Let $C_1$ and $C_2$ be simple, closed curves in $\mathbb{R}^2$ such that $C_1$ lies in the region bounded by $C_2$, and the origin $O$ lies in the region bounded by $C_1$. Define an annulus $A$ as the region bounded by and including $C_1$ and $C_2$.
Let $\gamma_0,\gamma_1:[0,1]\rightarrow A$ be paths such that $\gamma_0(0)=\gamma_1(0)$ is a point on $C_1$ and $\gamma_0(1)=\gamma_1(1)$ is a point on $C_2$.
Define winding number $W(\gamma,O)$ about the origin as $$W(\gamma,O)=\frac{\theta(1)-\theta(0)}{2\pi}$$ where $\theta:[0,1] \rightarrow \mathbb{R}$ is the continuous angular coordinate of $\gamma$.
Proposition: $\gamma_0$ and $\gamma_1$ are homotopic $\iff$ $W(\gamma,O)=W(\gamma,O)$.
I have managed to show for the part $\implies$ using the lifting lemma.
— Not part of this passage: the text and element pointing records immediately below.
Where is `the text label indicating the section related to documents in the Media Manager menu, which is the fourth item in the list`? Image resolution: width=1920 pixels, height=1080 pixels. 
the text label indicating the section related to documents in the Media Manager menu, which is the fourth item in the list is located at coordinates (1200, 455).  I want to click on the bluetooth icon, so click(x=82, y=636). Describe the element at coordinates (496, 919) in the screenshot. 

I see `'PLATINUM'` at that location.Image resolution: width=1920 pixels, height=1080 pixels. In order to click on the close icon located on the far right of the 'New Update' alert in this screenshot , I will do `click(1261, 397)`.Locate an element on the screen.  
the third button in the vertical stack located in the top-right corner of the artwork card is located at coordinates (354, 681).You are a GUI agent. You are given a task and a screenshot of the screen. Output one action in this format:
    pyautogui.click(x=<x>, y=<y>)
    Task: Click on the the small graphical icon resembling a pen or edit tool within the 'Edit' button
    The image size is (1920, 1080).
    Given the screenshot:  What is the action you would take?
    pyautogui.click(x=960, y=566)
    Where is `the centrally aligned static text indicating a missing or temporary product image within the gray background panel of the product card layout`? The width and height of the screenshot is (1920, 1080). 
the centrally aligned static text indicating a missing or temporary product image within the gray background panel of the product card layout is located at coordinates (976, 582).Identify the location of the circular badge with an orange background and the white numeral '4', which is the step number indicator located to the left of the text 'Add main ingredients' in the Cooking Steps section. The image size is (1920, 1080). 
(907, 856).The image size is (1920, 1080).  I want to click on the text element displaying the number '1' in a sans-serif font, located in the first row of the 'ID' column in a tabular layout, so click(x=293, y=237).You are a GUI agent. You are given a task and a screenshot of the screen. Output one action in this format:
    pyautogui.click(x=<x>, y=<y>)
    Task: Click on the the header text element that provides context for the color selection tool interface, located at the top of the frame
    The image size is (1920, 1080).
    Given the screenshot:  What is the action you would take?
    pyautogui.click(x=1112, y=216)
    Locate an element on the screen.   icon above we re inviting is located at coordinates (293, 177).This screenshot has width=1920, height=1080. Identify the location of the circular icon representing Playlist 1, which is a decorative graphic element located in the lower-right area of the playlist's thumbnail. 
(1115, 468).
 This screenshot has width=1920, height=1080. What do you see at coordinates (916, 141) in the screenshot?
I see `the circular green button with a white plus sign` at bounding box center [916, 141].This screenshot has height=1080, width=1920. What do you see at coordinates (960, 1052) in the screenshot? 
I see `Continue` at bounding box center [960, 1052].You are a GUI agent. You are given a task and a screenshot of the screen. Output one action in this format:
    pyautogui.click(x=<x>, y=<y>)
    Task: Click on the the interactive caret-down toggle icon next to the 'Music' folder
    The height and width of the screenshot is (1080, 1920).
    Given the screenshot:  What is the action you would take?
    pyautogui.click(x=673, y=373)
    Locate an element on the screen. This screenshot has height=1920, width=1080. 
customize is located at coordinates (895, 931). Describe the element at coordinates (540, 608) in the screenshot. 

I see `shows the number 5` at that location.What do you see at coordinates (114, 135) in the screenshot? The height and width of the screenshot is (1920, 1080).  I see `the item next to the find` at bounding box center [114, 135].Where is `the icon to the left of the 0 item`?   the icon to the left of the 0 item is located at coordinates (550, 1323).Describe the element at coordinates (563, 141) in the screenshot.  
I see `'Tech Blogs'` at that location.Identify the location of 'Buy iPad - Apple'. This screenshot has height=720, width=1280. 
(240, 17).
However, for the converse part, it gets difficult to find the homotopy, especially $C_1$ and $C_2$ can be wobbly curves. I asked people around and they said that the proposition is true, but none gives me the rigorous proof. I even looked in some books but the settings are different, ie for closed paths, circular annulus, or a punctured plane.
I would like to get some ideas, references or proper proof for that from anyone here. Thank you so much in advance.
Edited:
Possible idea: Since $A$ is a doubly connected region, by theorem in conformal theory, there exists a bijective analytic conformal map $\phi: A \rightarrow A^r$ where $A^r$ is a circular annulus (provided $C_1$ and $C_2$ are analytic curves). Then, obtain a homotopy between $A^r$ and $S^1$. Then, find the path homotopy between the images of the transformed curves. We can return to original $A$ and obtain the path homotopy.
Do you think the idea is possibly correct?